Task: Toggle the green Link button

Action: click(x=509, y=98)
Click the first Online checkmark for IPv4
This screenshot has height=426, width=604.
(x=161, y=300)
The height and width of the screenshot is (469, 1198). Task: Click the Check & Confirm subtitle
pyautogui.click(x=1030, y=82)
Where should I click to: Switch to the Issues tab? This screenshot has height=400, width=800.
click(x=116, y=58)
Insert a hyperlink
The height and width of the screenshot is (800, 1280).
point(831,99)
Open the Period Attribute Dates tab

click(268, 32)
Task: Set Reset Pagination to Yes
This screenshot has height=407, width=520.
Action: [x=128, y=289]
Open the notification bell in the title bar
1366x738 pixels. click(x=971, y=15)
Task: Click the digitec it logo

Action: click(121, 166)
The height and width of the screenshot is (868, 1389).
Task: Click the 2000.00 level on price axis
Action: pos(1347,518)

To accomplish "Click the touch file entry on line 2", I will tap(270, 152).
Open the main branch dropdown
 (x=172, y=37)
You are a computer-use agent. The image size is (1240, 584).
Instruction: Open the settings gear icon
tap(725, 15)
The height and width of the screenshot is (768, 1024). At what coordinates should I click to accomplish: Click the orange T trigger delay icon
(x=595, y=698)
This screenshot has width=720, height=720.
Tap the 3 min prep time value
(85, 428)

+ + + + + + +

→ ASSIGNMENT
Print out the whole listing, with every line exactly as it appears.

→ RESULT OF THIS EXERCISE
Task: Toggle the green Link button

Action: click(x=509, y=98)
Click the first Online checkmark for IPv4
This screenshot has height=426, width=604.
(x=161, y=300)
The height and width of the screenshot is (469, 1198). Task: Click the Check & Confirm subtitle
pyautogui.click(x=1030, y=82)
Where should I click to: Switch to the Issues tab? This screenshot has height=400, width=800.
click(x=116, y=58)
Insert a hyperlink
The height and width of the screenshot is (800, 1280).
point(831,99)
Open the Period Attribute Dates tab

click(268, 32)
Task: Set Reset Pagination to Yes
This screenshot has height=407, width=520.
Action: [x=128, y=289]
Open the notification bell in the title bar
1366x738 pixels. click(x=971, y=15)
Task: Click the digitec it logo

Action: click(121, 166)
The height and width of the screenshot is (868, 1389).
Task: Click the 2000.00 level on price axis
Action: pos(1347,518)

To accomplish "Click the touch file entry on line 2", I will tap(270, 152).
Open the main branch dropdown
 (x=172, y=37)
You are a computer-use agent. The image size is (1240, 584).
Instruction: Open the settings gear icon
tap(725, 15)
The height and width of the screenshot is (768, 1024). At what coordinates should I click to accomplish: Click the orange T trigger delay icon
(x=595, y=698)
This screenshot has width=720, height=720.
Tap the 3 min prep time value
(85, 428)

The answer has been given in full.